As Formula E began its first season as an FIA World Championship in earnest, Indian manufacturer Mahindra took to the pit-lane in Valencia to reaffirm its strong, long-term relationship by committing to the Formula E Gen3 era, starting in 2022.

The Mahindra Group aims to put half a million electric vehicles on Indian roads by 2025 and believes in Formula E’s ongoing role as an essential proving ground for future race-to-road electric vehicle and sustainable mobility technologies.

One of Formula E’s founding teams - and the only Indian manufacturer - the outfit has so far claimed four E-Prix victories, 18 podiums, and 690 championship points, making it one of the most consistent and respected outfits on the grid.

Gen3 marks a new era of performance and efficiency benefits including more powerful, lighter cars, faster charging and cost controls, all with the aim of driving the intense and unpredictable racing for which Formula E has become reknowned to the next level. 

Dr. Pawan Goenka, Managing Director and CEO, Mahindra & Mahindra Ltd. and Chairman, Mahindra Racing, said: “Formula E represents the cutting edge of EV technology and plays a strategic role in realising Mahindra’s vision of the Future of Mobility through our ‘Race to Road’ strategy.

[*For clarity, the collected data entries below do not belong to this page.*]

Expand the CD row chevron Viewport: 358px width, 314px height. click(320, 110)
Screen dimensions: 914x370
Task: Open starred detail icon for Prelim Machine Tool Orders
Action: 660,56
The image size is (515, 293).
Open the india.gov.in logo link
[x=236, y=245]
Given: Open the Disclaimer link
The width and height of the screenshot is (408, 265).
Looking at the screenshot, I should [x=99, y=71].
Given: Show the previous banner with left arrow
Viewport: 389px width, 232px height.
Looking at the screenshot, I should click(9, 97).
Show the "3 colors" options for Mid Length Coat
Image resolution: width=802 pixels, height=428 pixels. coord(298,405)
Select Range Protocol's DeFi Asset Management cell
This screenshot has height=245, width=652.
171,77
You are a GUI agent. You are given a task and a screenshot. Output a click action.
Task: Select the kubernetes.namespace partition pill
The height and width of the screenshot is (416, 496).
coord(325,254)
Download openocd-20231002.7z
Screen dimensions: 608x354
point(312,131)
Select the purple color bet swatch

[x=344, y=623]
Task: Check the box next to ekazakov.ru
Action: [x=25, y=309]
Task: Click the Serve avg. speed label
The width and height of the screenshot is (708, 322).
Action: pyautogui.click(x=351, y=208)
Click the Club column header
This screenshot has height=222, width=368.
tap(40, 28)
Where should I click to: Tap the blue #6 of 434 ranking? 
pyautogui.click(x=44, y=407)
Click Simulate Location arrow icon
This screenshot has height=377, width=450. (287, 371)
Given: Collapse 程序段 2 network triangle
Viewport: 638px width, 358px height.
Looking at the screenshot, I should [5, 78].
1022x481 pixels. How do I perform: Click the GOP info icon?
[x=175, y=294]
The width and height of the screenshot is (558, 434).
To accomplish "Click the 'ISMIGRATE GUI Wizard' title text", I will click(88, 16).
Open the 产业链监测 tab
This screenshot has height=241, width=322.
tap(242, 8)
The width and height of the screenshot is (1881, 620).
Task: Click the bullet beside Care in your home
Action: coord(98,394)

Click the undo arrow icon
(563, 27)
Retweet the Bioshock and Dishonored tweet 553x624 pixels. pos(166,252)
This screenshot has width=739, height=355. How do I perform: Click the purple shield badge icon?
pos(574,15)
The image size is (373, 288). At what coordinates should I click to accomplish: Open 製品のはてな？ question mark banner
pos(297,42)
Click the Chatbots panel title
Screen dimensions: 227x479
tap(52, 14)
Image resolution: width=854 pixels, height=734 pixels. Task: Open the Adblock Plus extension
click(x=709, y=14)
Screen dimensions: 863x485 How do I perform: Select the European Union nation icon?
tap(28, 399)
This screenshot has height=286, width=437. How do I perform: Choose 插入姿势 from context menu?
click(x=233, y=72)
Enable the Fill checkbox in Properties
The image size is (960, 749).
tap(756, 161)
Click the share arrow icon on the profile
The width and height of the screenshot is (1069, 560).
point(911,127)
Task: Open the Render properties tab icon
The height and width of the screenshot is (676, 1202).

"Our commitment to the Gen3 era of the Formula E championship attunes to our focus, to play a strong role in the entire electric ecosystem, while we also aim to be among the most prominent manufacturers of EVs in India. We are confident that Mahindra Racing’s work on and off-track with the Gen3 car will resonate and provide thrilling experiences to fans and consumers alike.”